> _About this exercise_
All lines from the one bearing "Image resolution: width=932" through the end of the data below must be printed exactly as they stand, with pictures removed.

──────── Input ────────

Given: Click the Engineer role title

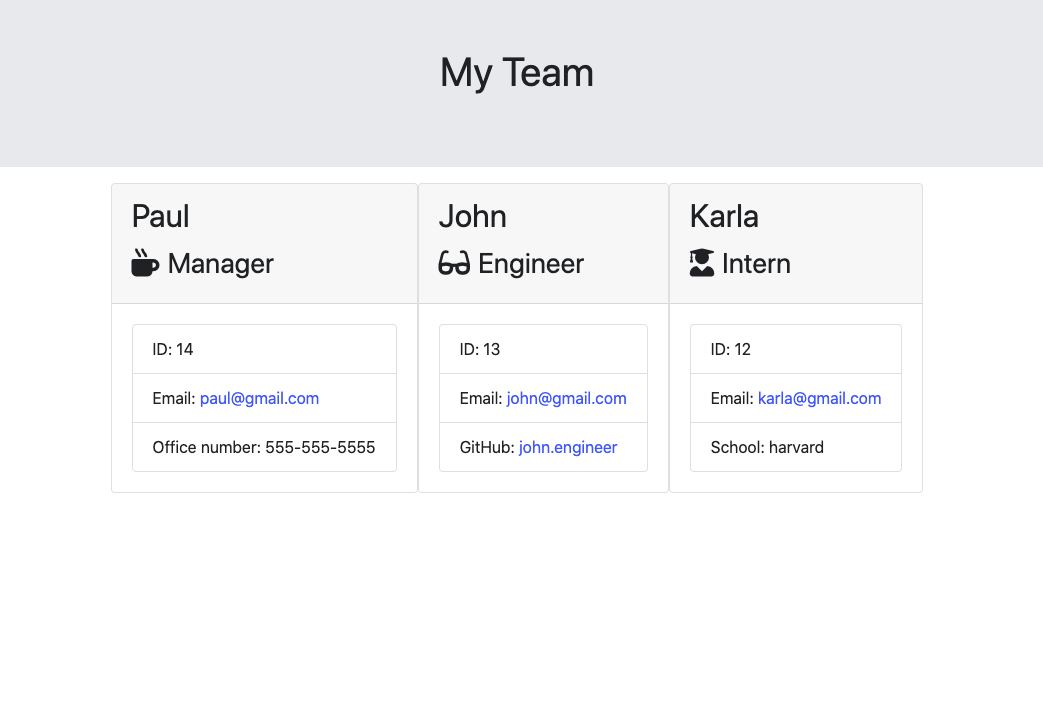Looking at the screenshot, I should point(531,264).
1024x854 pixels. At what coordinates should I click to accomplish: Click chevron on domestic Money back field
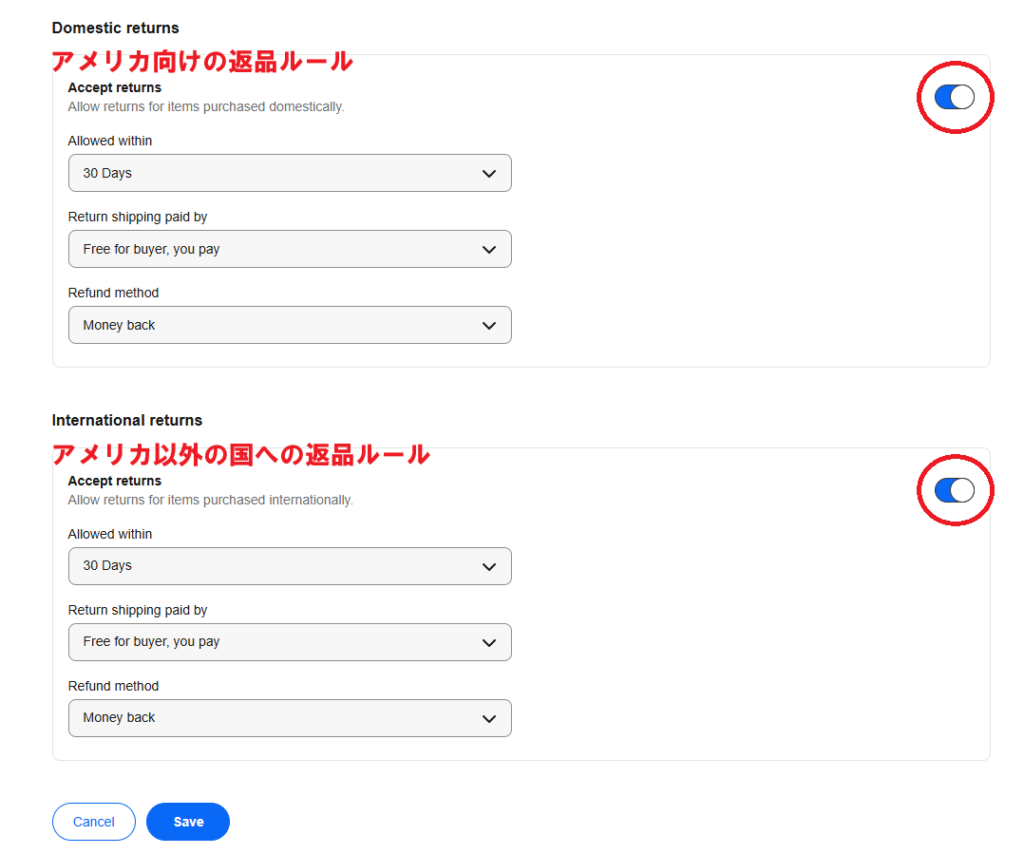pyautogui.click(x=488, y=326)
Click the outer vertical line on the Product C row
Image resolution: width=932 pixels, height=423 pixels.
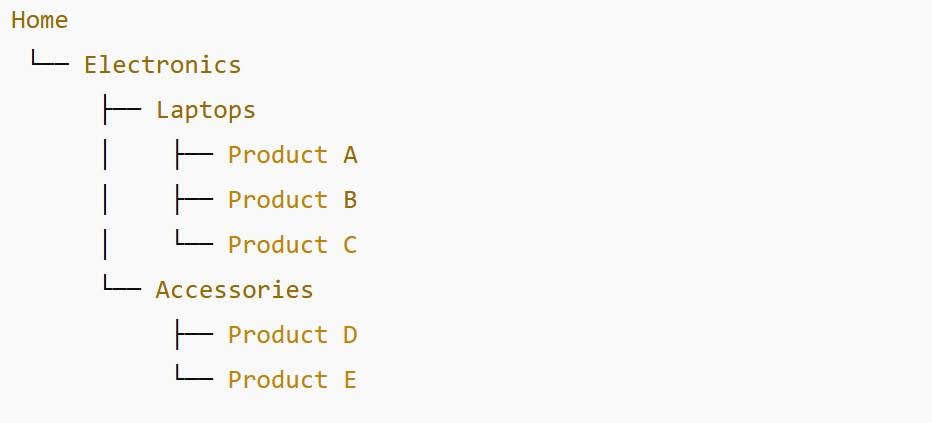click(105, 245)
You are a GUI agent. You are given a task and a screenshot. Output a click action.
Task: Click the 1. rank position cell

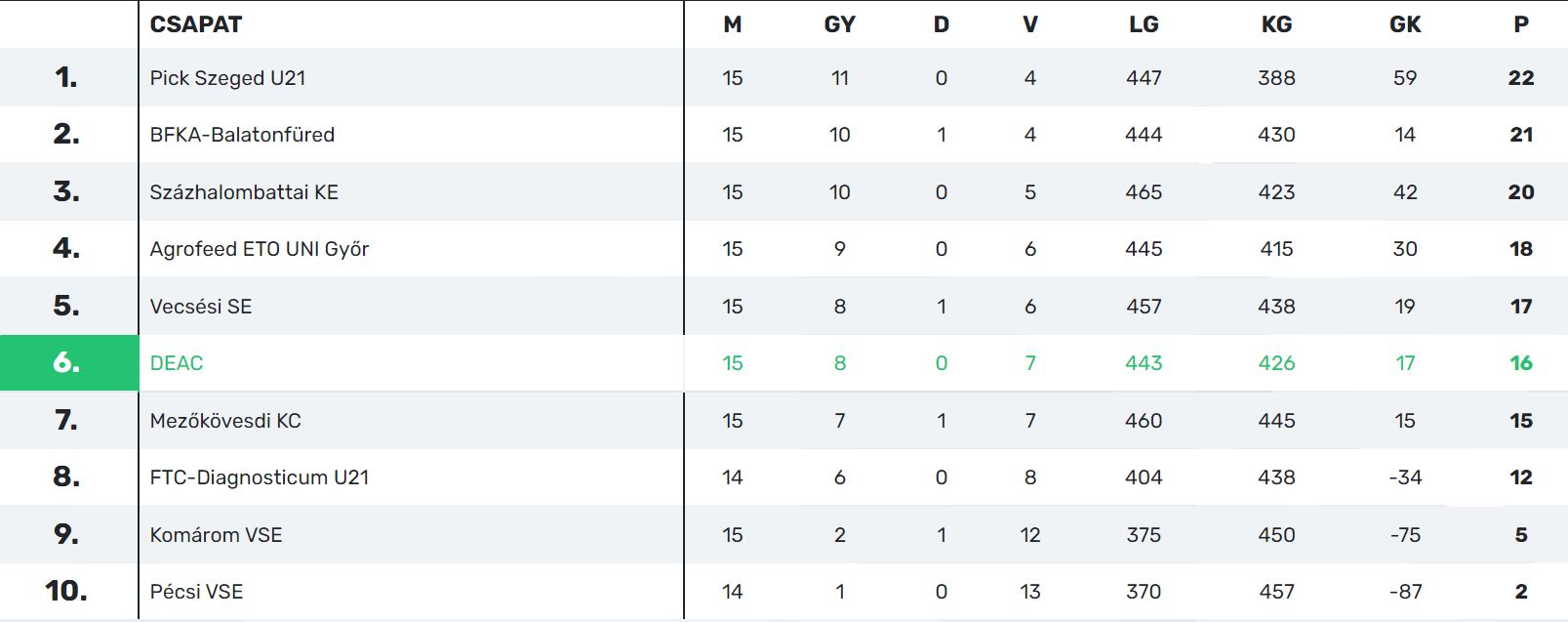click(x=67, y=78)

────────

> _Answer to this exercise_
Image resolution: width=932 pixels, height=423 pixels.
click(105, 245)
You are a GUI agent. You are given a task and a screenshot. Output a click action.
Task: Click the 1. rank position cell

click(x=67, y=78)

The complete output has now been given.